*ACTIVITY*
For this exercise, the lines from the one with "Where should I click to: Click the Allow" through the final line of the data below are to be transcribed exactly, and pictures are to be skipped.

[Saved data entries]
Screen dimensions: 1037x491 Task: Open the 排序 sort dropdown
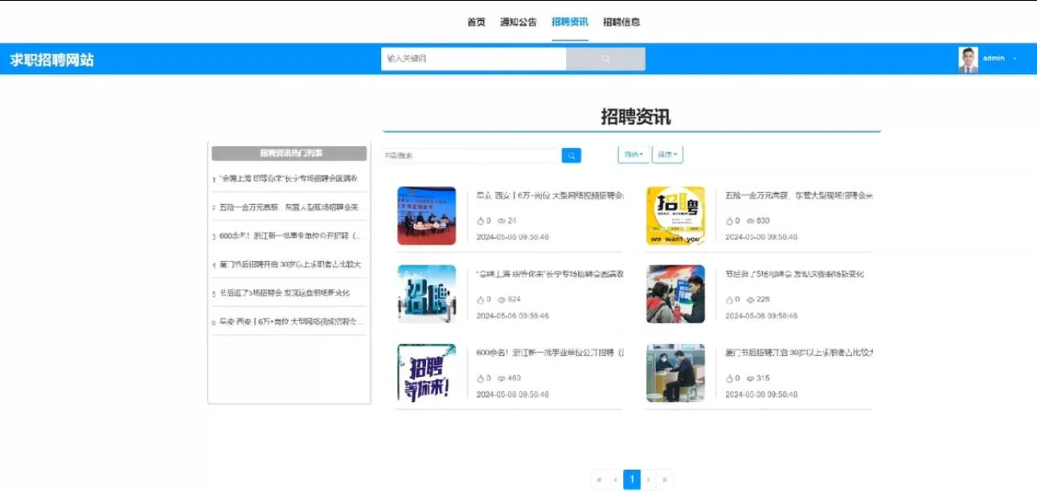666,154
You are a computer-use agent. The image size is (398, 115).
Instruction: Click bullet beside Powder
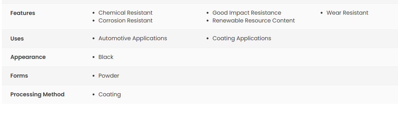94,76
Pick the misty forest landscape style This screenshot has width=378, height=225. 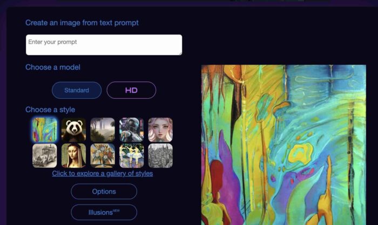point(103,129)
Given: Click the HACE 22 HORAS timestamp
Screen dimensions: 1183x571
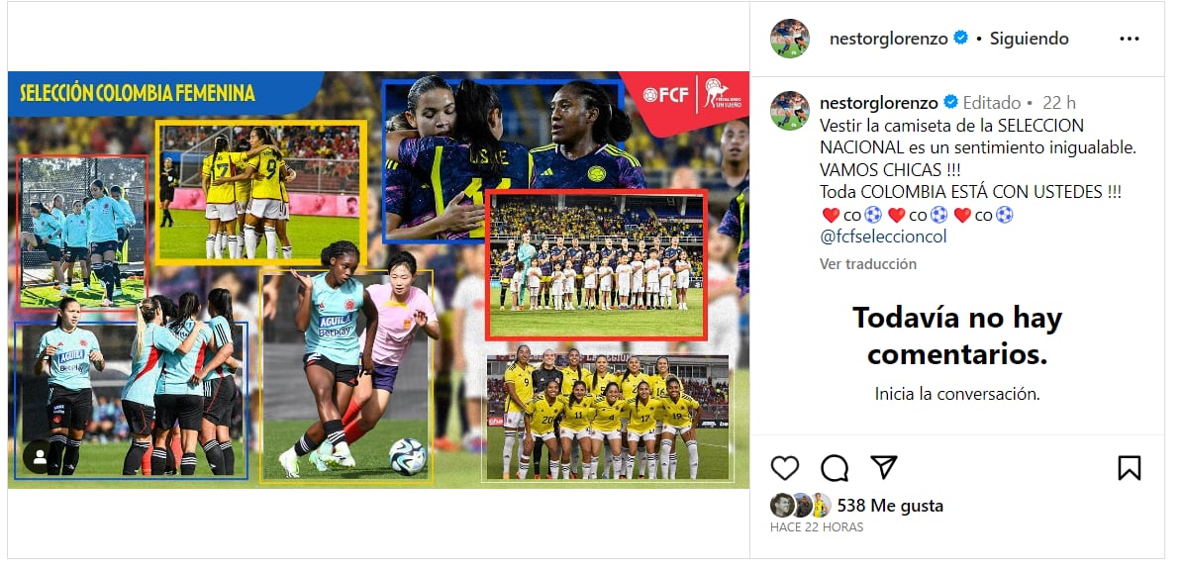Looking at the screenshot, I should tap(817, 527).
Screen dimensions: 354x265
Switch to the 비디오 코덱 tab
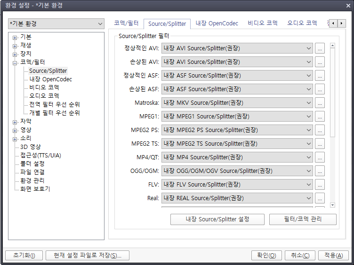click(x=263, y=23)
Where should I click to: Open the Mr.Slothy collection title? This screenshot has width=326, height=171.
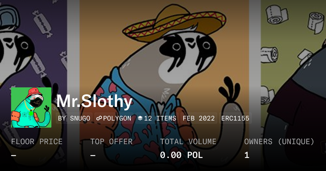coord(94,101)
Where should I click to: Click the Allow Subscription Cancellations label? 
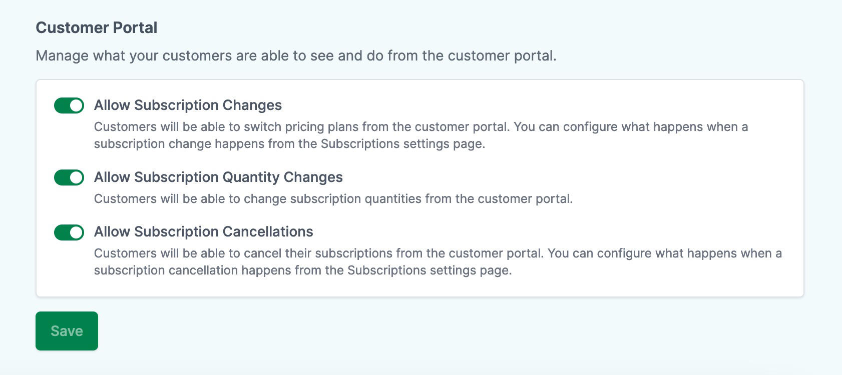click(x=203, y=232)
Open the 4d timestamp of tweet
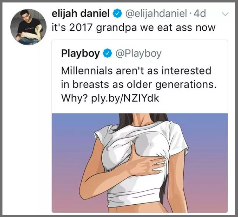 click(x=200, y=13)
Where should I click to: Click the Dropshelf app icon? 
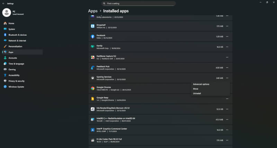pyautogui.click(x=93, y=26)
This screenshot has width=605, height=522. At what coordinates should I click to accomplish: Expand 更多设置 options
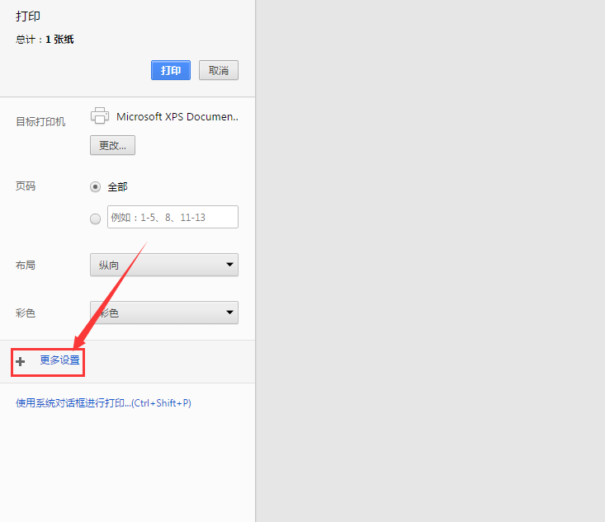[59, 360]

*ANSWER TO THE EXERCISE*
Where should I click to: Click the Allow Subscription Cancellations label? 
click(x=203, y=232)
Open the 4d timestamp of tweet
 click(x=200, y=13)
Where should I click to: Click the Dropshelf app icon? 
pyautogui.click(x=93, y=26)
This screenshot has width=605, height=522. At what coordinates should I click to accomplish: Expand 更多设置 options
[59, 360]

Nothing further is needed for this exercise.